A frequency cannot be larger than len(nums).

So instead of sorting by frequency, create buckets.

Each bucket index represents a frequency.

bucket[f] = all numbers that appear exactly f times

For example:

nums = [1,1,1,2,2,3]

Frequencies:

1 -> 3
2 -> 2
3 -> 1

Buckets:

bucket[1] = [3]
bucket[2] = [2]
bucket[3] = [1]

Then scan buckets from high frequency to low frequency.

Collect numbers until we have k elements.

Algorithm

  1. Count frequencies using a hash map.
  2. Create len(nums) + 1 empty buckets.
  3. For each (num, freq):
    1. Put num into buckets[freq].
  4. Scan freq from len(nums) down to 1.
  5. Add numbers from each bucket into the answer.
  6. Stop once the answer has k elements.

Walkthrough

Use:

nums = [1,1,1,2,2,3]
k = 2

Count frequencies:

1 -> 3
2 -> 2
3 -> 1

Create buckets:

buckets[0] = []
buckets[1] = [3]
buckets[2] = [2]
buckets[3] = [1]
buckets[4] = []
buckets[5] = []
buckets[6] = []

Scan from high to low.

At frequency 3, find:

[1]

Answer becomes:

[1]

At frequency 2, find:

[2]

Answer becomes:

[1, 2]

Now we have k = 2 elements, so return.

Correctness

The frequency map stores the exact number of times each unique value appears in nums.

Each number is placed into the bucket matching its frequency.

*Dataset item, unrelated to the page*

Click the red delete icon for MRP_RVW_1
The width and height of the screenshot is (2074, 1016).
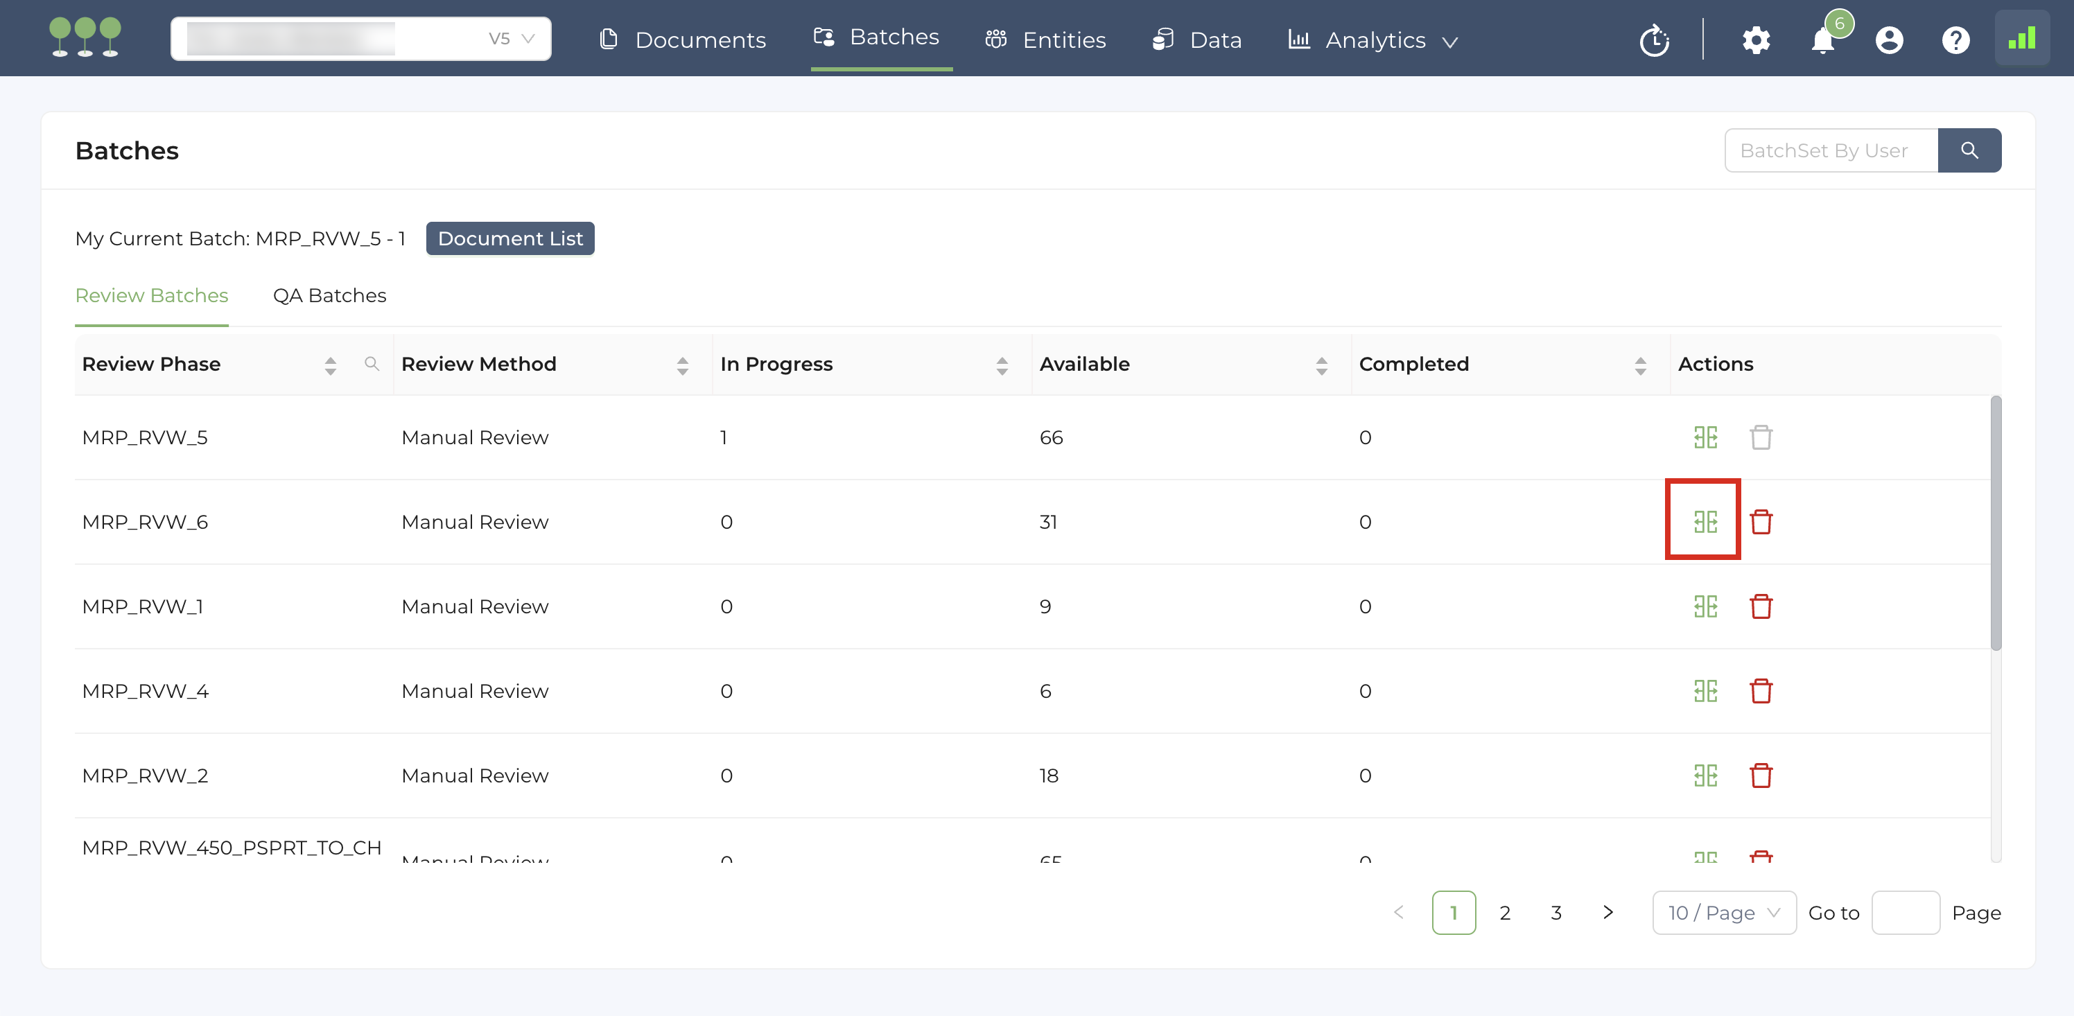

Therefore, buckets[f] contains exactly the numbers whose frequency is f.

The algorithm scans buckets from the largest possible frequency down to the smallest. This means every number collected earlier has frequency greater than or equal to every number collected later.

Since the answer is unique and we stop after collecting k numbers, the returned list contains exactly the k most frequent elements.

The output order does not matter, so the order in which elements are collected from the buckets is acceptable.

Complexity

Let n = len(nums).

MetricValueWhy
TimeO(n)Count once, bucket once, scan buckets once
SpaceO(n)Frequency map and buckets

The bucket array has length n + 1.

Implementation

from collections import Counter

class Solution:
    def topKFrequent(self, nums: list[int], k: int) -> list[int]:
        count = Counter(nums)

        buckets = [[] for _ in range(len(nums) + 1)]

        for num, freq in count.items():
            buckets[freq].append(num)

        ans = []

        for freq in range(len(buckets) - 1, 0, -1):
            for num in buckets[freq]:
                ans.append(num)

                if len(ans) == k:
                    return ans

        return ans

Code Explanation

Count each number:

count = Counter(nums)

Create buckets by possible frequency:

buckets = [[] for _ in range(len(nums) + 1)]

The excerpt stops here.